Comic book writer Chris Claremont’s Uncanny X-Men storyline “Days of Future Past” (1981) is the basis for director Matthew Vaughn’s developing sequel to X-Men: First Class, wherein the concepts of time-travel and alternate realities will be introduced in an attempt to make sense of the disjointed X-Men continuity.

Days of Future Past will therefore be bridging the gaps between the original X-Men trilogy, First Class, X-Men Origins: Wolverine, and director James Mangold’s (3:10 to Yuma) The Wolverine – an installment which, as it were, draws from Claremont’s work on “Wolverine” Issues #1-4 from back in the early 1980s.

Hugh Jackman (who is reprising his iconic role in The Wolverine) has clarified that while Mangold’s film does take place after the events in Origins, the film is being structured as a standalone picture – one with a distinct visual aesthetic to set it further apart from other X-Men movies – that focuses on Logan’s plight. That sentiment gelled with previous comments from Mangold, who said the script is a character piece (with noir and foreign-language elements) that stands outside the archetypical superhero movie mold.

Fox has hired Mark Millar (writer of the Kick-Ass comic books and Marvel Civil War limited series (2006-07)) to serve as an architect overseeing in the construction of a cohesive Marvel/Fox cinematic universe. However, principal photography has already begun on The Wolverine, meaning that Millar won’t have much (if any) significant creative input on the film.
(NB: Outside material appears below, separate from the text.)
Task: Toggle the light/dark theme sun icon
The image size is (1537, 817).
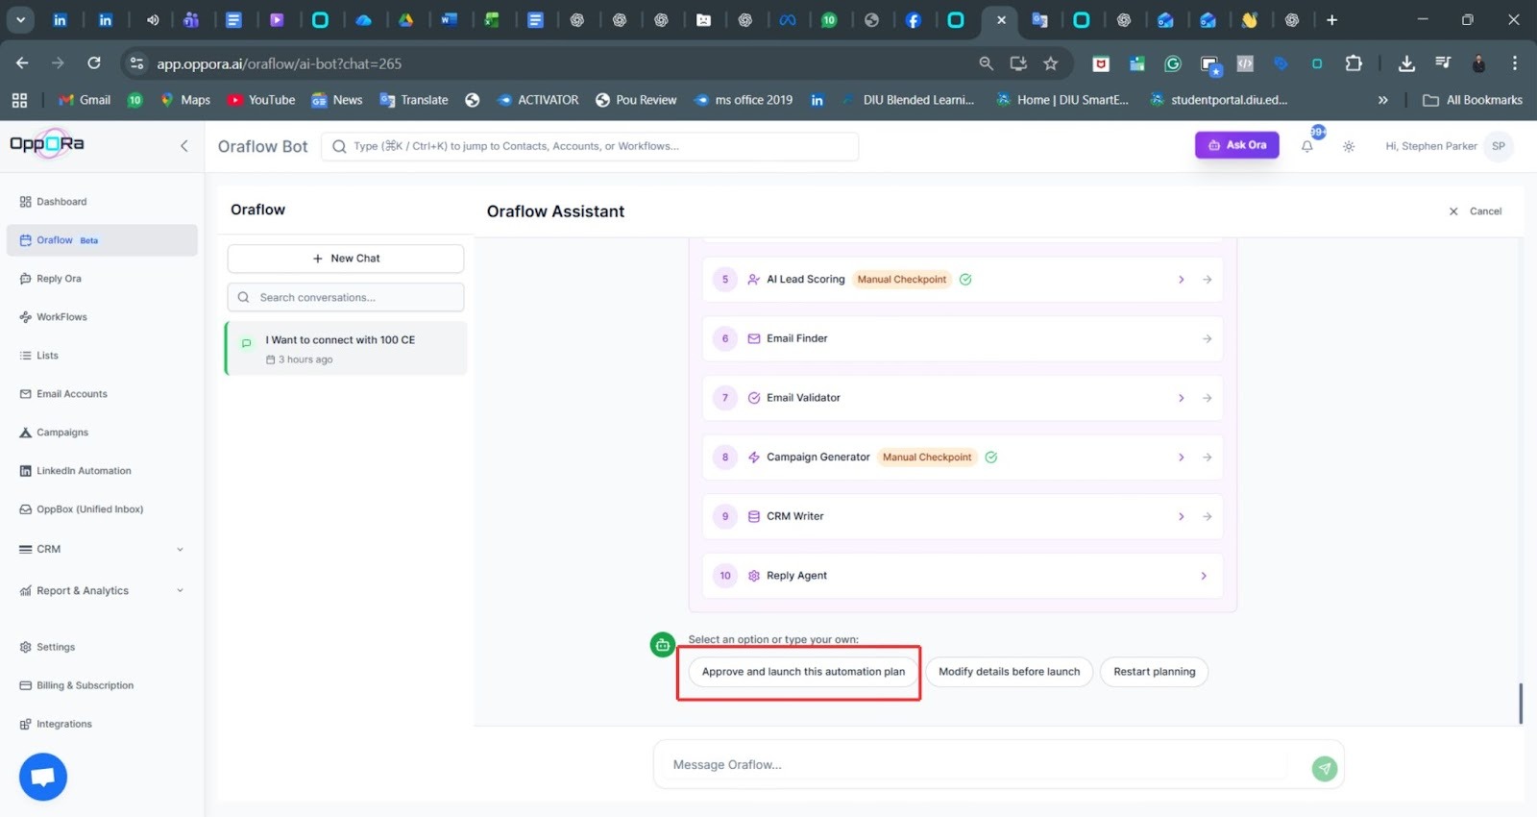Action: pos(1349,146)
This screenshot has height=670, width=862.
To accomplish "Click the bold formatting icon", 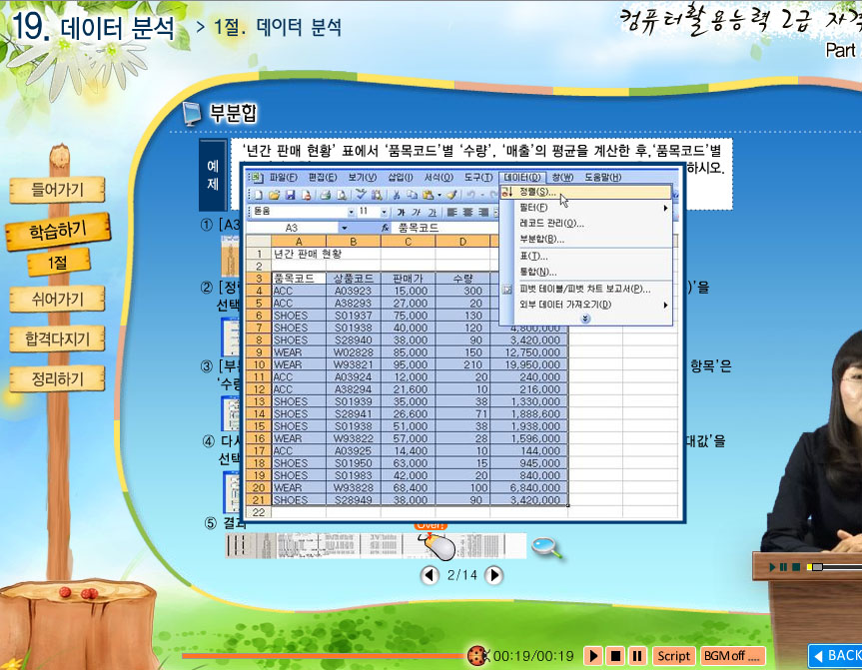I will coord(401,212).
Hence, it’s just as well that Mangold isn’t making a conscious effort to further-develop any major narrative threads from the rest of the X-Men movie franchise.

The expectation has long been that Wolverine will take place prior to the events of the X-Men trilogy, with Logan (who has no memories of his past) on an adventure in Japan where he romances the daughter of a powerful family who is promised to someone else, setting him on a collision course with such dangerous figures as The Silver Samurai and Madame Viper. However, during an interview with Empire, Mangold revealed the film is set after the events of X-Men: The Last Stand:

“Where this film sits in the universe of the films is after them all. Jean Grey is gone, most of the X-Men are disbanded or gone, so there’s a tremendous sense of isolation for [Wolverine].”

We know from set photos that Wolverine will also feature flashbacks to Logan’s past (including, his experiences in Japan during WW II), as evidenced by an image of Jackman wielding bone claws published in the latest edition of Empire Magazine. Mangold’s suggestion is that, by examining the character’s history from a contemporary setting (one where the currently-defunct X-Men 4 would have taken place), it should allow for a deeper exploration of Logan’s psychology and struggles with his regenerative abilities – since there won’t be other major mutants or superheroes to distract from that task (as happened in Origins):

“That’s something that for me was very important, that I land in a very specific place in his timeline. I wanted to be able to tell the story without the burden of handing it off to a film that already exists and having to conform to it. The ideas of immortality reign very heavily in this story and the burden of immortality weighs heavily on Logan. For me that’s such an interesting part of Logan’s character that is nearly impossible to explore if you have a kind of league or team movie.”

Wolverine was long expected to take place prior to the X-Men trilogy, for reasons similar to those Mangold mentioned. Whether the setting resulted from changes that Mark Bomback (Live Free or Die Hard, Total Recall) made to the original script draft from Christopher McQuarrie (The Usual Suspects, Valkyrie) – or if the ‘future setting’ was planned from the very beginning – is unclear.

Days of Future Past, as mentioned above, aims to ‘correct’ the contradictions in cannon that have arisen between the five X-Men movies released to date, and The Wolverine won’t obstruct that effort. If anything, the decision to have the latter set after The Last Stand should allow for a richer performance from Jackman, now that he can draw from three additional movies of character development (rather than having to revert to the mindset of an amnesiac Logan).

The Wolverine is directed by James Mangold off of Mark Bomback and Christopher McQuarrie’s screenplay. It stars Hugh Jackman, Svetlana Khodchenkova, Will Yun Lee, Brian Tee, Hiroyuki Sanada, and Rila Fukushima.

Look for The Wolverine when it hits theaters on July 26th, 2013. X-Men: Days of Future Past will arrive on July 18th, 2014.